Student Session Bonanza

November 7, 2023

Tuesday, November 7, 2023

2:00 - 4:00 PM (PST) at Berkeley Way West 1204 and via Zoom

Open to GSE faculty, students, and community.

Request a zoom link from convenors@bear.berkeley.edu

Abstracts:

AI-Assisted feedback for student revisions of short responses by Aubrey Condor

In this session, Aubrey Condor explores how an automatic short answer grading model (ASAG) can be coupled with deep reinforcement learning (RL) to create a system of automatic formative feedback that encourages student engagement in a revision process for open-ended responses. From the presenter: I train an offline RL agent with proximal policy optimization to iteratively revise a student's response by either adding a predefined key phrase or deleting an existing portion of the response. The agent is optimized to alter students’ original responses such that the revised responses achieve a high rating from an ASAG model using the least number of revisions. I examine the practical use of the revision agent by conducting a randomized controlled trial wherein undergraduate students interact with an open-sourced online tutoring platform. Students are prompted to write a short response to an item relating to mathematical problem solving, and those allocated to the RL agent’s intervention group will receive immediate, personalized feedback from the agent. Students are shown the agent’s revised version of their response and are asked to critique the agent's revision before revising their own response. We compare results of the RL intervention with a second intervention group that includes a personalized revision from ChatGPT, and a control group where students receive non-personalized, informative feedback relating to the item. I evaluate students’ active engagement by analyzing their critiques of the feedback, and the efficacy of the feedback for learning gain by both comparing the automatic grade of the student’s original response with the automatic grade of their revised response, and by computing a similarity metric to compare the student’s revised response and the agent’s revised response to ensure that potential learning gain is not a result of copy-paste.

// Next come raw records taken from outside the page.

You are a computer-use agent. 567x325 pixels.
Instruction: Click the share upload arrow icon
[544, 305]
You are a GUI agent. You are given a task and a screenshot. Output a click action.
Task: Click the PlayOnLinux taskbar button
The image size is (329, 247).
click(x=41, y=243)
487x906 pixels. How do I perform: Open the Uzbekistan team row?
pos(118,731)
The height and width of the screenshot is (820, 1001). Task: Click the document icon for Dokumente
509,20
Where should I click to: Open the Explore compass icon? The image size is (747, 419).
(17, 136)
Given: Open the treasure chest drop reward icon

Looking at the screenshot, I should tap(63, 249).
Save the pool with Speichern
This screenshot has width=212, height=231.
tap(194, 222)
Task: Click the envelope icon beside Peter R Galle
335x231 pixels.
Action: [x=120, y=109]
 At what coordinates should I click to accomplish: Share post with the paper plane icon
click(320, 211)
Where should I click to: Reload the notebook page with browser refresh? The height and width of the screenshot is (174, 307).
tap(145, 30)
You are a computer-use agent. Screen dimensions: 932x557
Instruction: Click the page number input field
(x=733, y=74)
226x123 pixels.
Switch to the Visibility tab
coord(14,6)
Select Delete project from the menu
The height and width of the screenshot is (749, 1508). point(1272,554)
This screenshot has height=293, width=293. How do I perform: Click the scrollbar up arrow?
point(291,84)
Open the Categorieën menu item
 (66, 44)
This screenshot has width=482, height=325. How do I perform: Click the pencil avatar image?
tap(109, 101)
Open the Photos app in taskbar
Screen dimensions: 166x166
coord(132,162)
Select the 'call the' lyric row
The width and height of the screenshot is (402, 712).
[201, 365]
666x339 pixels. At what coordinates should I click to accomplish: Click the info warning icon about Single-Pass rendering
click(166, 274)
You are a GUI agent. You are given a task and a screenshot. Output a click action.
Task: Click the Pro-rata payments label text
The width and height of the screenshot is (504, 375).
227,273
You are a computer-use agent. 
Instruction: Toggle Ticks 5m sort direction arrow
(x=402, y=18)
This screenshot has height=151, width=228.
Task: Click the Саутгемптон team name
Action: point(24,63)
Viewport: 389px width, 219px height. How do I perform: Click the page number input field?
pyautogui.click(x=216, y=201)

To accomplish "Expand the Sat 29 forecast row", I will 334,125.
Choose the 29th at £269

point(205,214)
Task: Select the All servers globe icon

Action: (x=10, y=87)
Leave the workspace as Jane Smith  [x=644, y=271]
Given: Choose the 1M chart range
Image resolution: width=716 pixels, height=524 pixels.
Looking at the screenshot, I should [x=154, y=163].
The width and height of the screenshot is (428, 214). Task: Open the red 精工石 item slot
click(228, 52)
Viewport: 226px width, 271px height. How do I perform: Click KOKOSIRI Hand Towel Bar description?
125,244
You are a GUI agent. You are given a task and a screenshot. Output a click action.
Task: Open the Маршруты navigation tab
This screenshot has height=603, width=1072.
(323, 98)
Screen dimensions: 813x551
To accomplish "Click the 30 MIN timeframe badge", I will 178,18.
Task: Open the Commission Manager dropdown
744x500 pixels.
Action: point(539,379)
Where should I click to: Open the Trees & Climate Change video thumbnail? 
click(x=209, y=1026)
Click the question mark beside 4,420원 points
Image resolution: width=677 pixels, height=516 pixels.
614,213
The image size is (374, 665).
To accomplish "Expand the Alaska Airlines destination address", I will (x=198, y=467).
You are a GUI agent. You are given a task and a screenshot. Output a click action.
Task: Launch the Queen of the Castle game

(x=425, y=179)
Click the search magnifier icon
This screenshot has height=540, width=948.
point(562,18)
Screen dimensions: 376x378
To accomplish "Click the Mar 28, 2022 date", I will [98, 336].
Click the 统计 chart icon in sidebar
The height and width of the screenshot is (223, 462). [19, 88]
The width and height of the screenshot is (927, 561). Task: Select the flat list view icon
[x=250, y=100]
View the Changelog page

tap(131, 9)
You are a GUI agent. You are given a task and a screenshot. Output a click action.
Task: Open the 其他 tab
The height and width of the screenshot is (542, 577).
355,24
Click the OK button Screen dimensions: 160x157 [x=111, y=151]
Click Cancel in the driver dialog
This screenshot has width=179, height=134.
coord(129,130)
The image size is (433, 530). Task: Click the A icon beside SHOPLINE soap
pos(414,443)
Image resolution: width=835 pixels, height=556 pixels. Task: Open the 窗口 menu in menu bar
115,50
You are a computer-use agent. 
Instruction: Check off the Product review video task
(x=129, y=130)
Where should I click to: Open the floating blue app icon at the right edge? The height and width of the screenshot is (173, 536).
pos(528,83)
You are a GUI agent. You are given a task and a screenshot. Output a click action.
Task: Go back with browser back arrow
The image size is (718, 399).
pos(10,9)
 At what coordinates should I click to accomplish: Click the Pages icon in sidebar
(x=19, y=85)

Fine-tuning GPT Models for Auto-Scoring in Educational Measurement by Mingfeng Xue

GPT has shown its capabilities in addressing a wide range of NLP tasks in an efficient manner. In educational measurements, one of the most important and straightforward NLP tasks will be scoring open-ended responses, which require a large investment of time, human effort, and money. Therefore, this presentation aims to show how fine-tuned GPT (i.e., updating parts of the parameters to accommodate new data) can help us in scoring open-ended response items and presents results about scoring accuracy, influence on latent trait estimates, etc. Discussion about future direction and general routine for auto-scoring is also provided.

Presenters:

Aubrey Condor is a PhD candidate at UC Berkeley in the Social Research Methods cluster in the school of Education. Her research interests include applications of machine learning for education and measurement.

Mingfeng Xue is a PhD student at the School of Education in UC Berkeley. His research focuses on applied psychometrics and multilevel modeling, especially the application of IRT. Recently, he has worked on the potential of GPT in facilitating educational measurement. His work has been published in various journals, including Behavior Research Methods and others.